The message could not be clearer: You cannot expect exceptional performance from employees who are not having their needs met. Many companies try to replace autonomy with a very clear script – you say these words because we have determined they will get an acceptable result to us at a known cost.
That is a system that “works” as long as you have new people to pour into the top of the funnel, as the older ones are scraped out of the grinder at the bottom. The best employees (and the ones who have options) will leave quickly for more satisfying work.
The outcomes of such a system are predictable; we’ve all experienced “systematized” service from such companies. Acceptable at best, rarely better and often much worse.

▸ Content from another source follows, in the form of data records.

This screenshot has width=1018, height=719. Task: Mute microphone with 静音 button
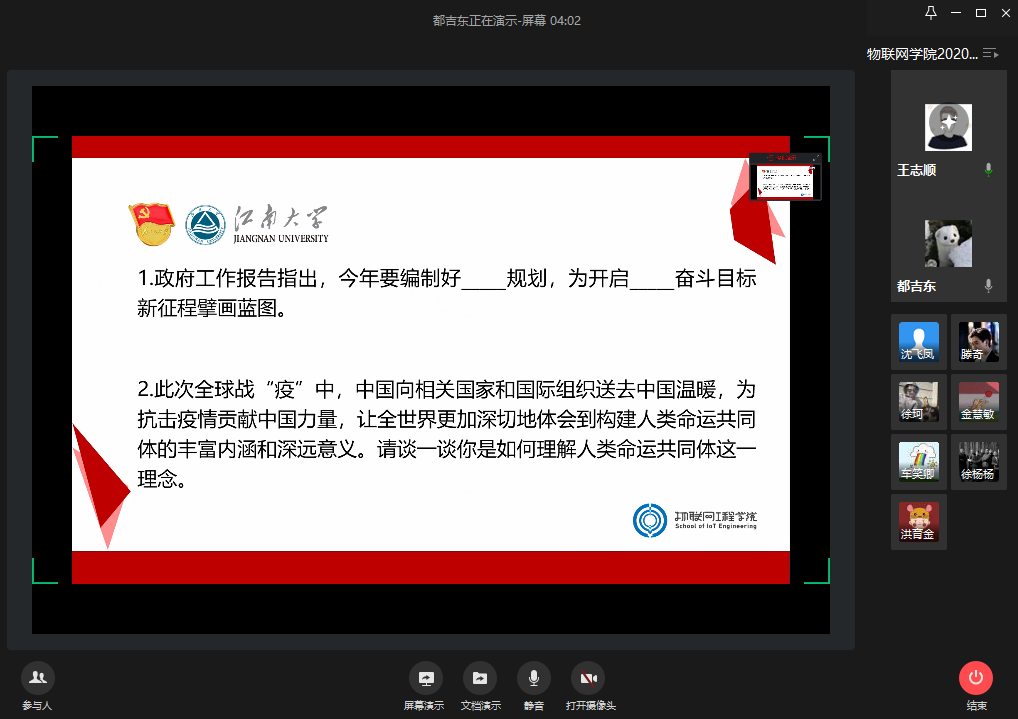pyautogui.click(x=533, y=678)
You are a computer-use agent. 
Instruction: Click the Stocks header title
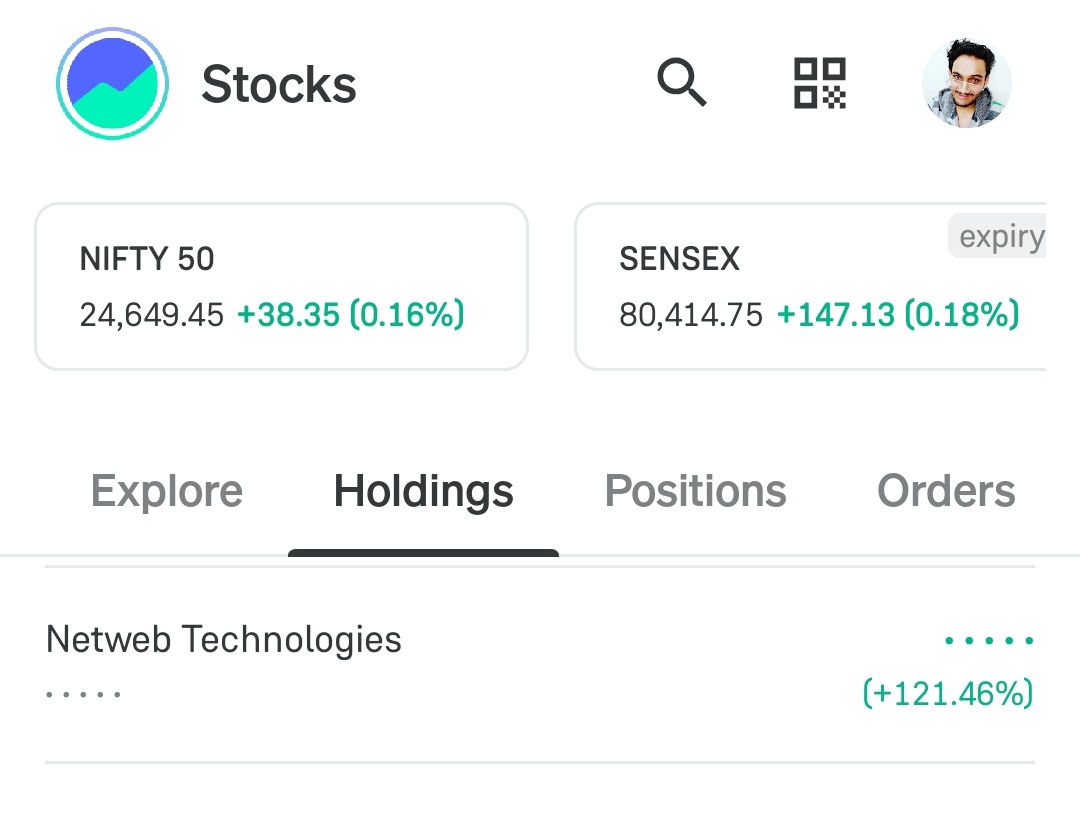(279, 85)
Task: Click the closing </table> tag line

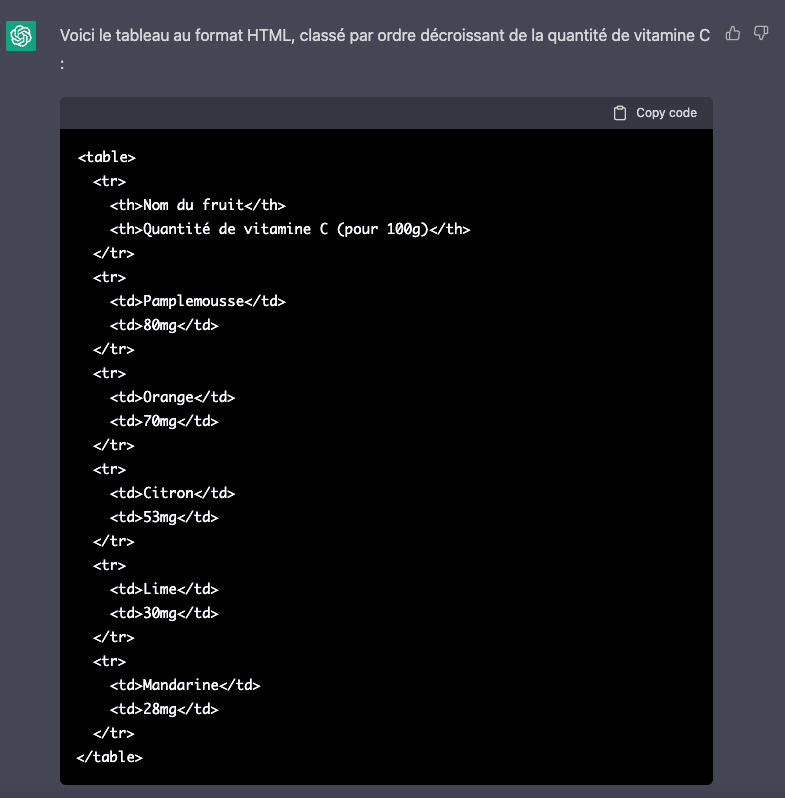Action: click(x=110, y=757)
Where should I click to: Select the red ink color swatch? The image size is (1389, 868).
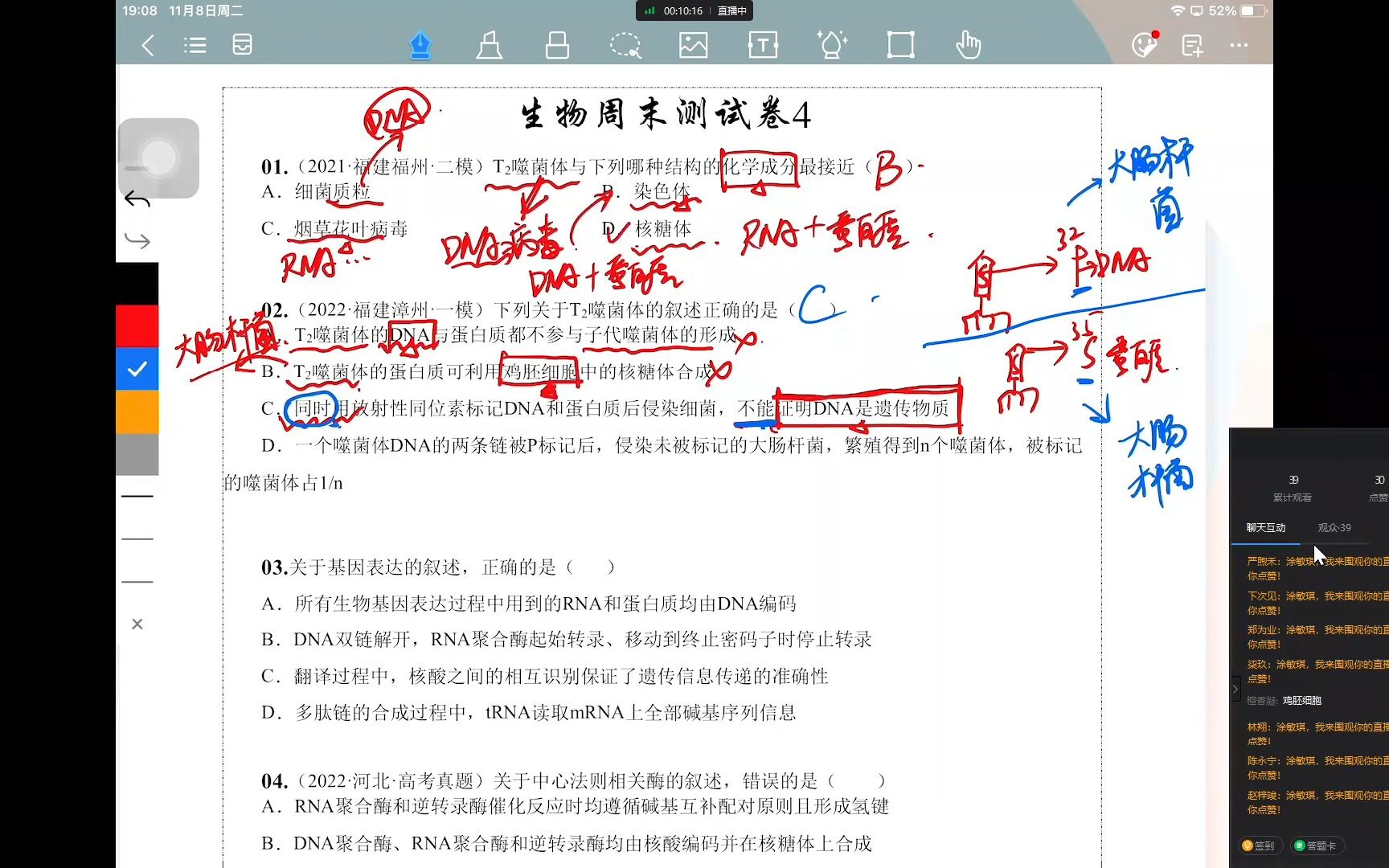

If you want to create that sort of system, you can just buy it from any number of outsourcing consultancies. Is it possible to create a different type of service organization, though? One that is sustainable and profitable, and satisfying for the employees?
I believe it is, though not without ongoing effort and investment throughout the business.
Creating an environment that produces exceptional service
Great service comes from engaged, competent, motivated teams, and can be a truly hard-to-replicate advantage in a crowded market. Here are some ways you can create that environment for your customer service team, and reap business-wide benefits.
Involve your customer team in product decisions: they can use their unique customer knowledge to powerfully shape your product.
Give the team authority: let your agents decide what action is appropriate in any given situation (and give them training and support to make the right call).
Provide clarity of purpose: make sure your whole company understands why customer service matters, and act accordingly.
Put some money on the line: Invest in staffing so you create enough space and capacity to allow your team to provide exceptional service.
Watch your metrics: If you only measure speed of reply and speed of resolution, then that is what will take priority. If you want people to focus on building lifetime value, loyalty and deeper understanding of your customers, measure that too.
Create service diplomats: give you customer service team a role as emissaries to the rest of the company, sharing customer knowledge and bringing back product and company knowledge to the front lines.
Every company will tell you customer service is important, but talk is cheap. Building an environment that grows great service naturally is not cheap, but it pays off for years.
What level of customer service is your environment producing?